Northwest Arkansas Democrat-Gazette

Trump, Kim arrive for talks

North Korea, U.S. prepare in Singapore

- Informatio­n for this article was contribute­d by Foster Klug, Catherine Lucey, Zeke Miller and Eric Talmadge of The Associated Press; and by Anna Fifield, Philip Rucker and Paige Winfield Cunningham of the Washington Post.

SINGAPORE — President Donald Trump and North Korean leader Kim Jong Un converged on this island city-state Sunday ahead of one of the most unusual and highly anticipate­d summits in recent world history, a sit-down meant to settle a standoff over Pyongyang’s nuclear arsenal.

Trump descended from Air Force One into the steamy Singapore night, greeting officials and declaring he felt “very good,” before he was whisked away to his hotel, driving along a route lined with police and photo-snapping onlookers. Trump traveled to Singapore from Canada, where he met with other world leaders whose countries make up the Group of Seven.

Hours earlier, a jet carrying Kim landed. After shaking hands with the Singapore foreign minister, Kim sped through the streets in a limousine, two large North Korean flags

fluttering on the hood, surrounded by other black vehicles with tinted windows and bound for the luxurious and closely guarded St. Regis Hotel.

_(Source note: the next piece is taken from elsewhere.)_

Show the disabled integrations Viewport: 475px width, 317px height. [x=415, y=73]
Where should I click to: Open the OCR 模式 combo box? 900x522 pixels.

He and Trump are set to meet Tuesday morning in the first summit of its kind between a leader of North Korea and a sitting U.S. president. The North has faced crippling diplomatic and economic sanctions as it has advanced developmen­t of its nuclear and ballistic missile programs.

Trump and Kim are scheduled to meet face to face Tuesday at 9 a.m. (which is 8 p.m. today Central time).

A U.S. official said today that Trump and Kim will first meet one on one with translator­s in a session that could last up to two hours, before they open the meeting to their respective advisers. The official was not authorized to speak publicly about internal deliberati­ons and insisted on anonymity.

Kim smiled broadly Sunday evening as he met with Singapore Prime Minister Lee Hsien Loong. Lee welcomed Kim and his entourage to his palatial office, for talks laying the groundwork for Tuesday’s summit.

“The entire world is watching the historic summit between [North Korea] and the United States of America, and thanks to your sincere efforts … we were able to complete the preparatio­ns for the historic summit,” Kim told Lee through an interprete­r.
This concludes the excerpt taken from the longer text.